Donnie’s head broke the surface and he gasped for air. As his vision cleared, he was vaguely aware of soldiers lined up on the balcony he’d jumped from, gesturing and yelling. He couldn’t afford to be distracted by them. The current seemed to be battling him, dragging him away from the boat, and his layers of soaked clothing felt thick and heavy. Paddling and kicking, he started back toward the building and toward his boat before the weight could suck him down.

The journey felt incredibly ponderous, the current pushing Donnie back one body length for every two he swam. He also had to navigate between bits of trash and wreckage in the water, even corpses. If he didn’t get to the boat before the soldiers, again it would all be for nothing. Donnie was also terrified to feel something wrap around his ankle, or for some huge shape to rise up below him. He swam as hard as he could, arms and shoulders once again burning, lungs quickly joining them.

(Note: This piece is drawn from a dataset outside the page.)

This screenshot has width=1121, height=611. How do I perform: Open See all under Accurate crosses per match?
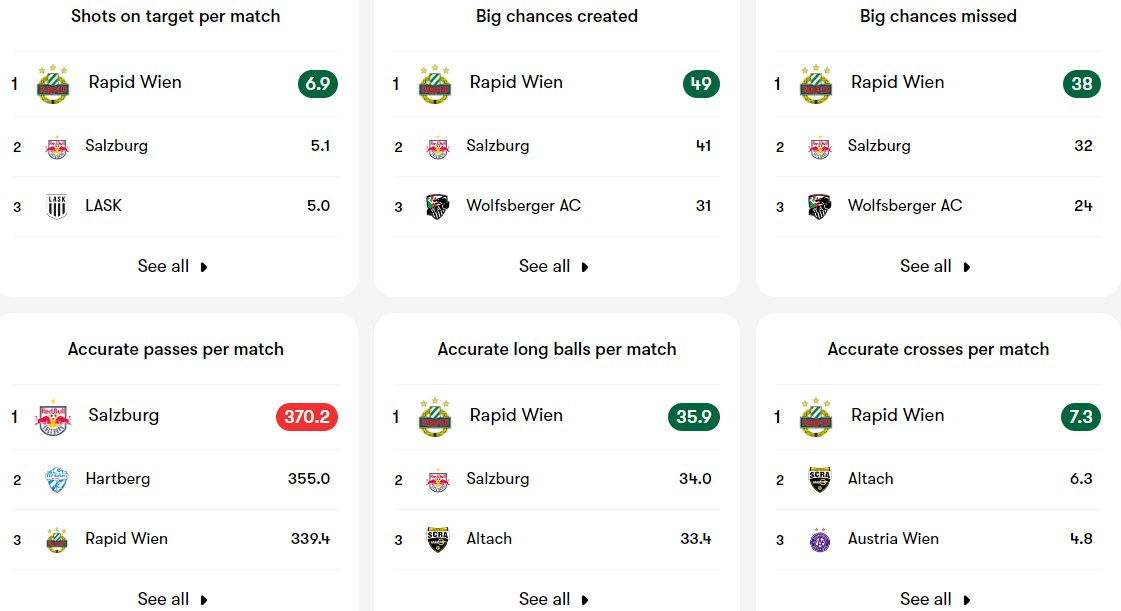click(x=935, y=599)
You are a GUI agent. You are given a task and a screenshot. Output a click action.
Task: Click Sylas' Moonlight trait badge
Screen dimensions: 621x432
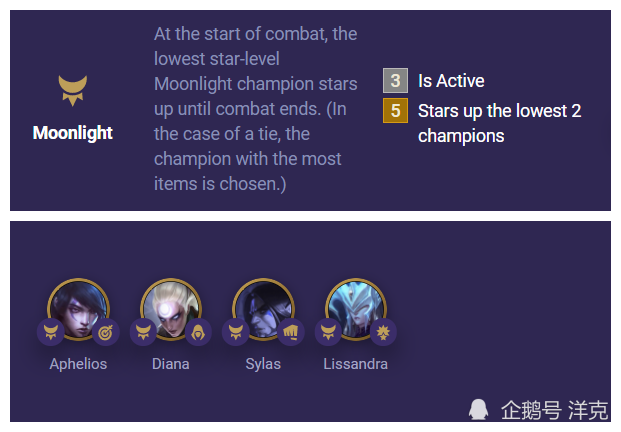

Everything seemed quiet above as Donnie reached the boat. Maybe the soldiers had given up on him as an irredeemably crazy person, or maybe they were looping through the building down to the lower level. Slapping at the side, he lunged and grabbed the top of the low wall that surrounded the back deck. Lifting and kicking, Donnie wriggled his way up and collapsed in a sopping mess on the deck.

Donnie gasped for air and forced himself to his feet, throwing off his heavy coat. It landed with a wet slap on the deck. He went to untie the rope attaching the boat to the balcony. Perched, however, on the side of the boat, was another of those small horseshoe crab creatures, tan with purplish markings. Its curved barbs were raised up and over its back like a scorpion. Even eyeless, it studied Donnie with obvious threatening intent.

“Oh, fuck off!” Donnie spat.

Donnie swung one boot into the crablike creature like it was a football, sending it flailing off the side of the boat. Its carapace cracked against the apartment building and it fell into the water. Donnie wasted no time in untying the wet knot attached to the balcony railing although his fingers were numb and uncooperative. He untied the rope, pulled it in, and immediately shoved away from the building.

Donnie was wary of more small crab-things on board, but didn’t spot any. His Serbu Super Shorty shotgun, knives, and a couple of cans of cooking oil spray with candles had been left in the cabin. Stumbling to the controls, Donnie fired up the engines. They caught immediately, without a stutter.

“Thank you, God, thank you,” Donnie said.

Donnie pulled away, across the street, with engines foaming. Debris bounced off the nose of the boat. Glancing back, Donnie saw soldiers gathering again on the balcony he had just untied from. Thankfully, despite the rifles hanging off their shoulders, all their ammo and equipment, no one took a shot at Donnie’s escaping back. They shrunk quickly against the backdrop of the ruined city.